Thai retail group Mr. DIY is Malaysia’s dominant home improvement retail chain operator. The company, which has been relying heavily on new outlets to shore up sales, disclosed revenues of 4.651 bn Malaysian ringgit (MYR, EUR 967.15 mio) last year, up 6.7 per cent from 2023. This is slower than its normal annual sales growth rate, which hovers around 10 per cent. Of this, Malaysia contributed MYR 4.6 bn, while Brunei accounted for MYR 43.268 mio.
For the last three months of the year, Mr. DIY’s sales reached MYR 1.17 bn, inching up 2.6 per cent against the comparative period. Against the third quarter, the sales for the October-December 2024 period were 3.7 per cent higher.

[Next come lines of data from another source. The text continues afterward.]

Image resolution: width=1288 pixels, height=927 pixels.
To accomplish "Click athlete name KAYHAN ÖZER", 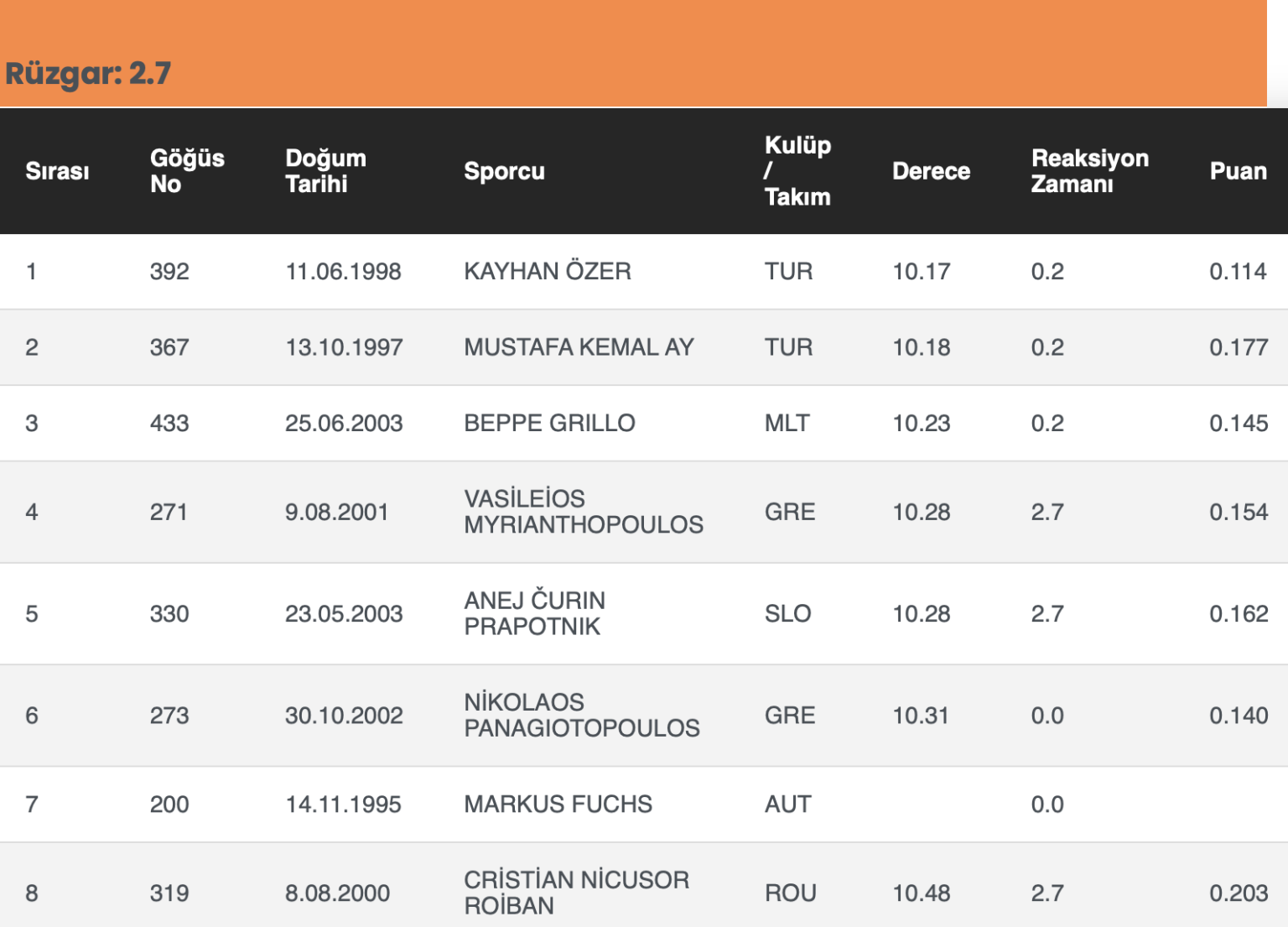I will [548, 272].
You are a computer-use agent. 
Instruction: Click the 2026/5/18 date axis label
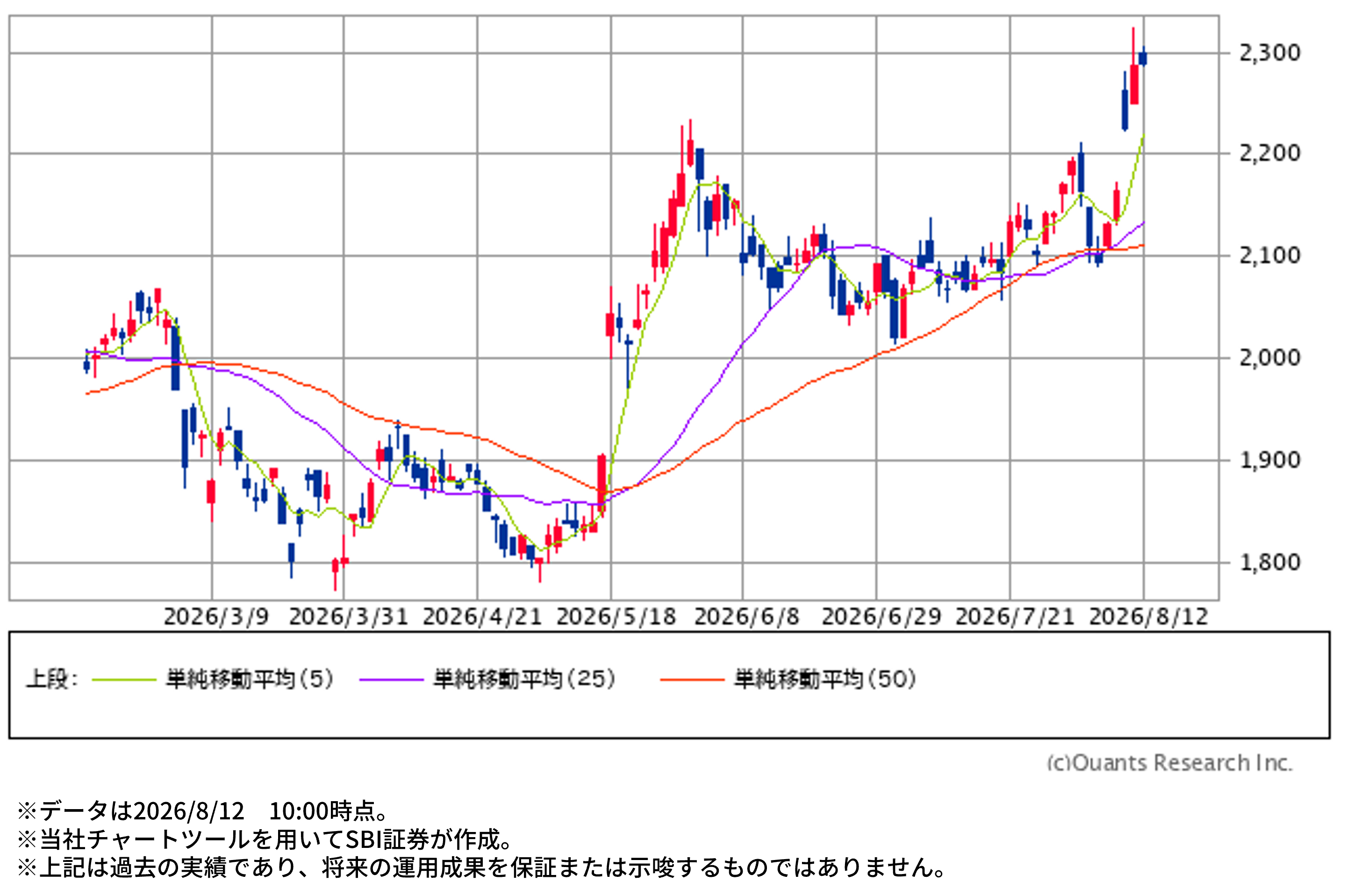pos(616,617)
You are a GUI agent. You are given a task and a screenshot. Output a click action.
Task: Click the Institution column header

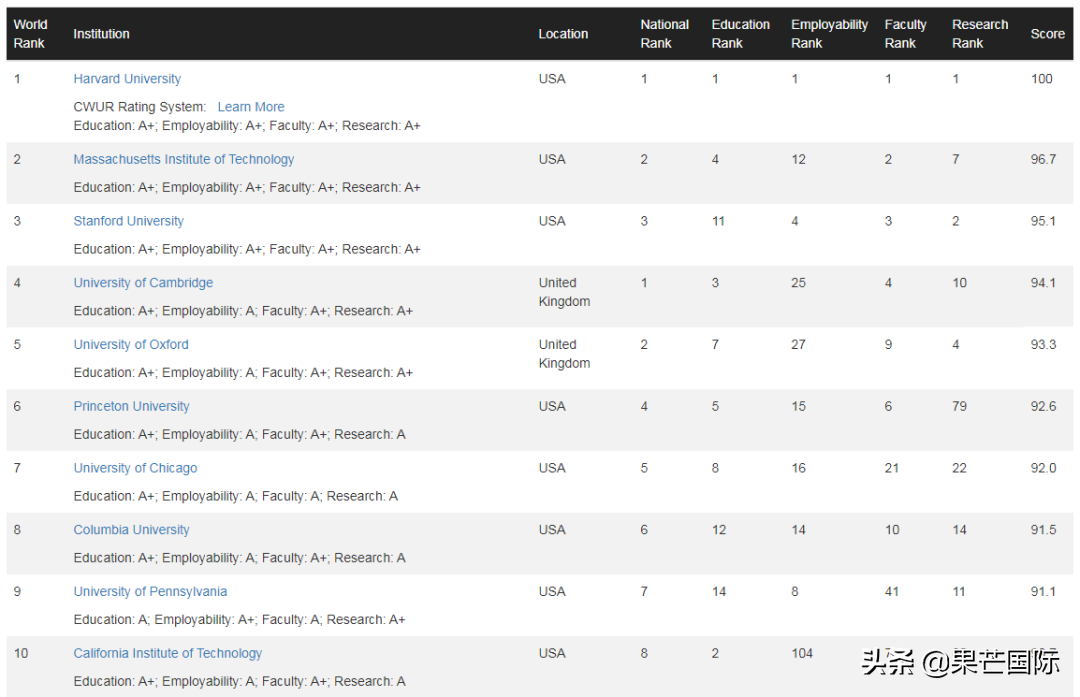click(101, 34)
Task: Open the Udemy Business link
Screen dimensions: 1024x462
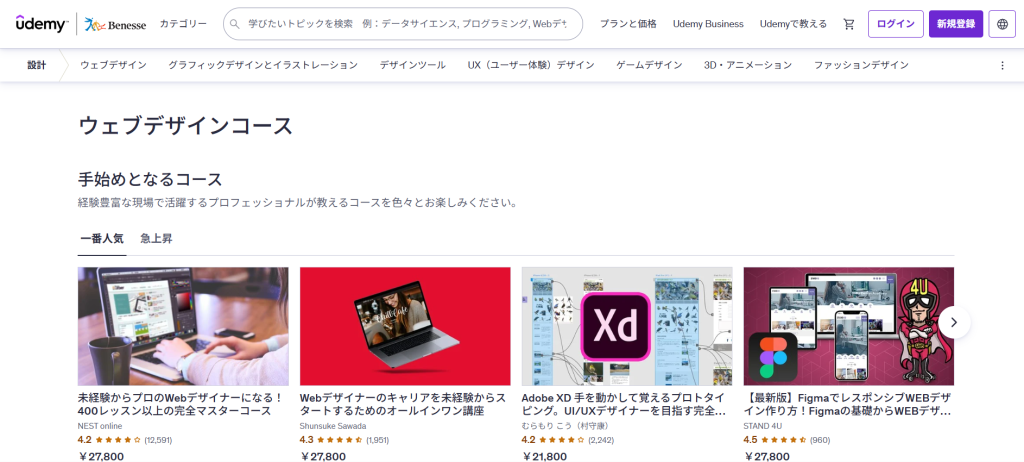Action: tap(708, 24)
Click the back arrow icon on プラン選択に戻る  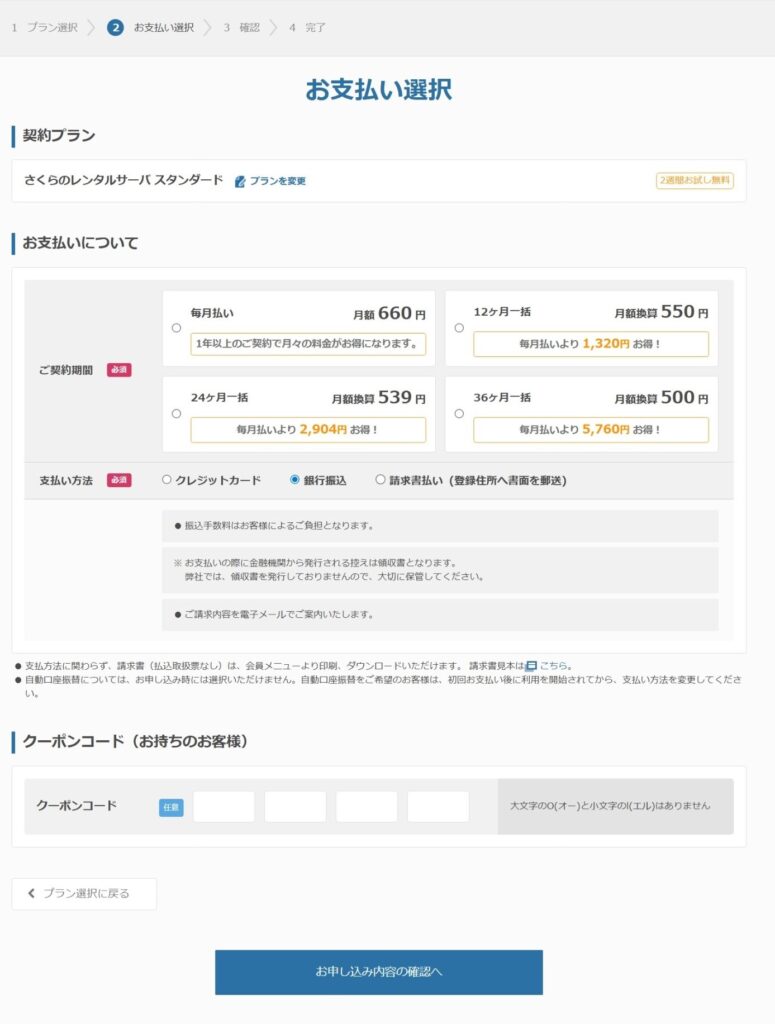pos(31,893)
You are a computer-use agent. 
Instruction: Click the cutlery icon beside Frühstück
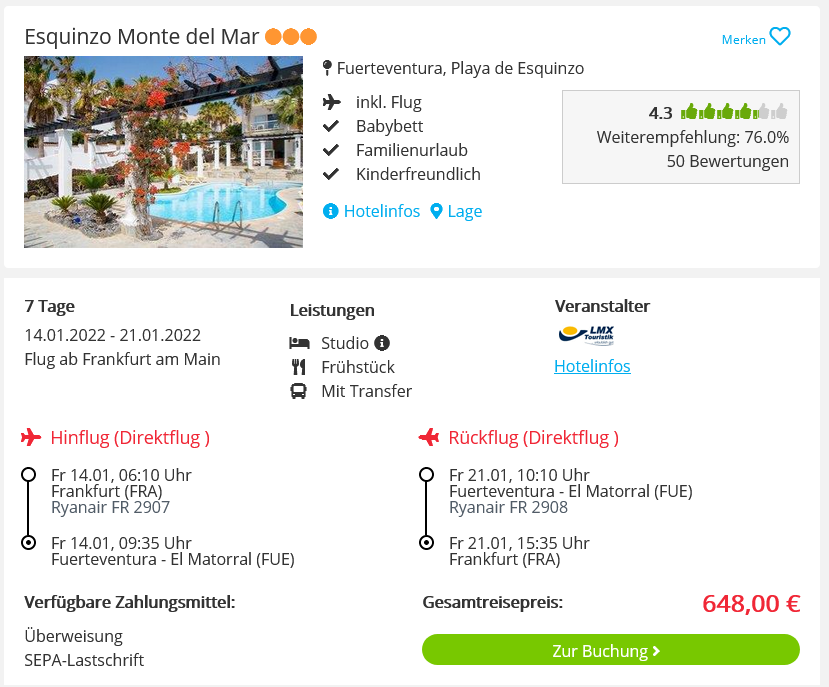(299, 367)
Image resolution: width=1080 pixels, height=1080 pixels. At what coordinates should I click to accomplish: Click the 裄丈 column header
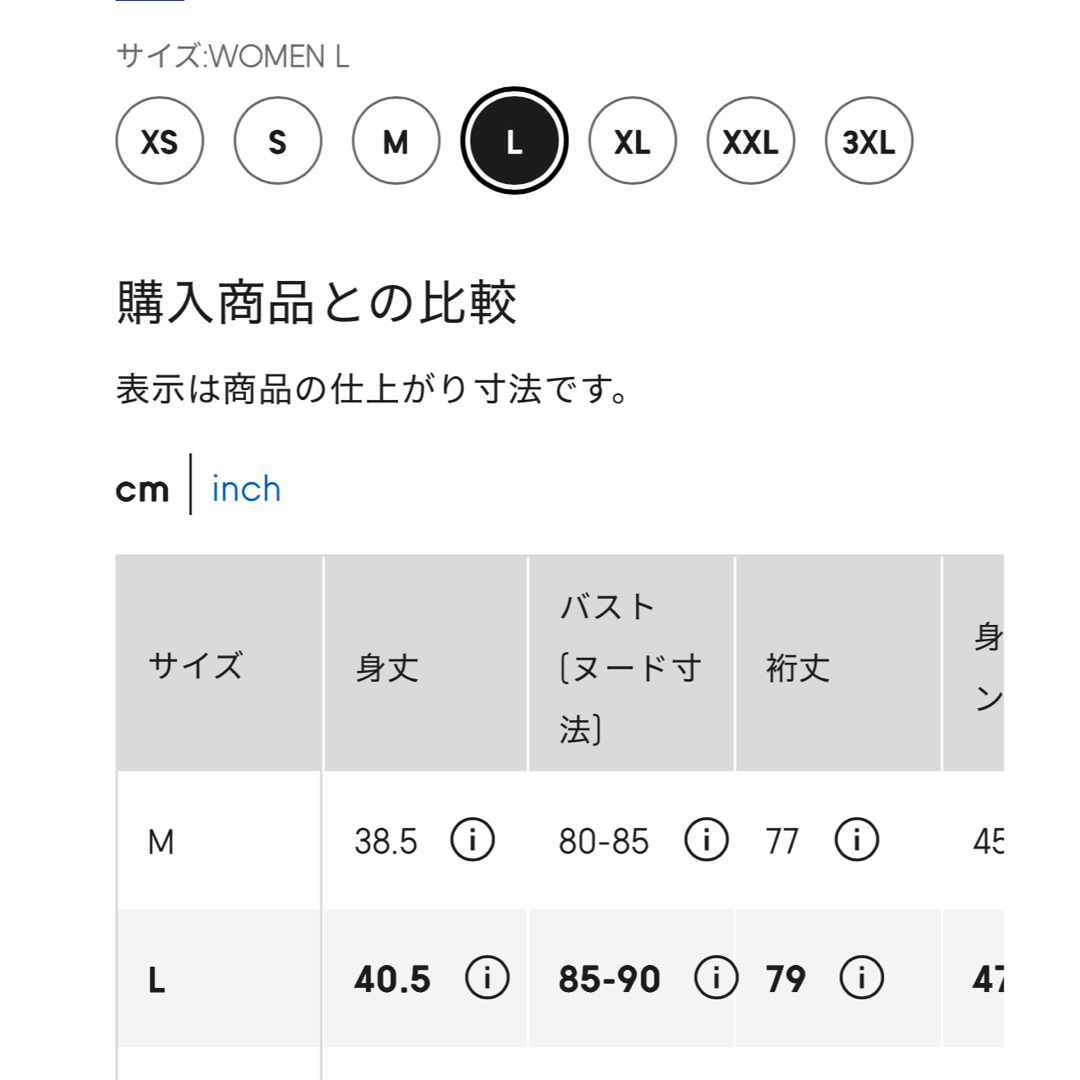pyautogui.click(x=838, y=664)
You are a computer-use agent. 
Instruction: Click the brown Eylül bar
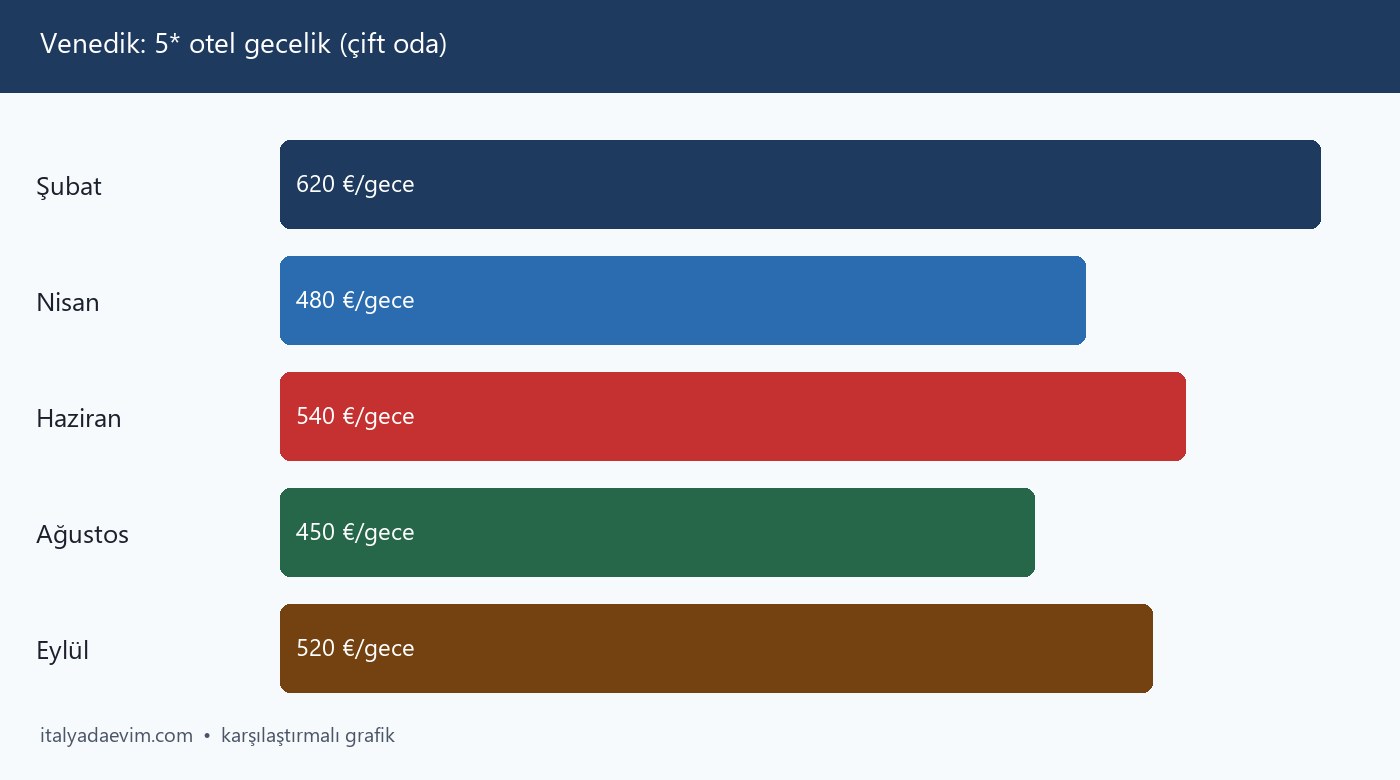click(x=716, y=648)

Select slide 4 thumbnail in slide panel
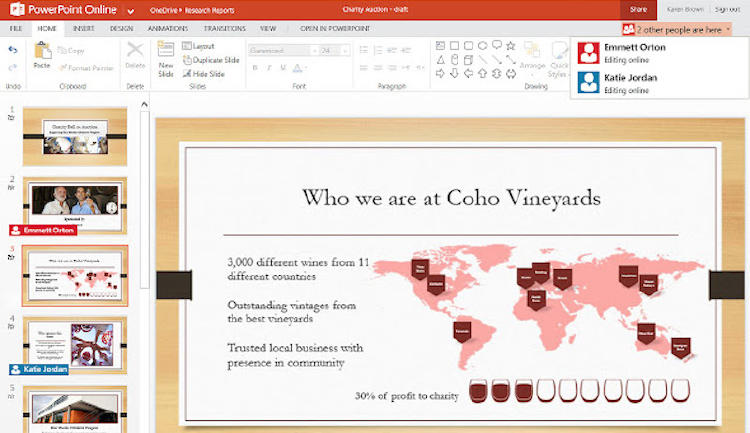(x=74, y=341)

„This growth was primarily driven by contributions from new stores, which increased 13.8 per cent [year on year],” the company reported to the Malaysian bourse. Mr. DIY opened 174 stores across all brands in 2024, bringing its total store network to 1,435 outlets at the end of the year. This is five short of the company’s earlier plan.
The company also revealed that while total transactions – the number of purchases recorded by the tills during the year – rose 10.8 per cent to 182.8 million, the average basket size shrank 3.6 per cent, reflecting weak consumer sentiment.
Mr. DIY also said that like-for-like sales shrank. It did not reveal the extent of its contraction. „[The year] 2024 has been a year of moderation, but also one of strategic opportunity,” Mr, DIY chief executive officer Adrian Ong said in a statement. He also noted that the company took the opportunity to diversify its offerings. The company purchased lifestyle brand KKV, in the second half of 2024 as part of efforts to diversify its offerings as it nears saturation point in its home country.
Defending its value
Mr. DIY’s weak profits for 2024 – pegged at MYR 568.9 mio, up 1.47 per cent from last year – has adversely impacted market sentiment and sent the company’s market value on a downward spiral. The weak income, attributed to costly administrative expenses – including higher staff costs, utility expenses, and costs associated with its automated warehouse – put pressure on subdued revenues, leading analysts to issue cautionary notes and scale back their bullish forecast for the stock. In a New Straits Times report, Maybank Investment Bank was quoted as saying that Mr. DIY has „shared concerns about sales erosion on a per square foot and per store basis”.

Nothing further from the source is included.